» **ACTIVITY**: Word for word, restate every entry that follows.

Stored records:
____________

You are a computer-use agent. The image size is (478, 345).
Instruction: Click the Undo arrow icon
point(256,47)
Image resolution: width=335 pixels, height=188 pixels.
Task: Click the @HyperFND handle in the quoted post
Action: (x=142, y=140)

____________

» **ANSWER TO THIS PROBLEM**:
You are a computer-use agent. The image size is (478, 345).
Instruction: Click the Undo arrow icon
point(256,47)
Image resolution: width=335 pixels, height=188 pixels.
Task: Click the @HyperFND handle in the quoted post
Action: (x=142, y=140)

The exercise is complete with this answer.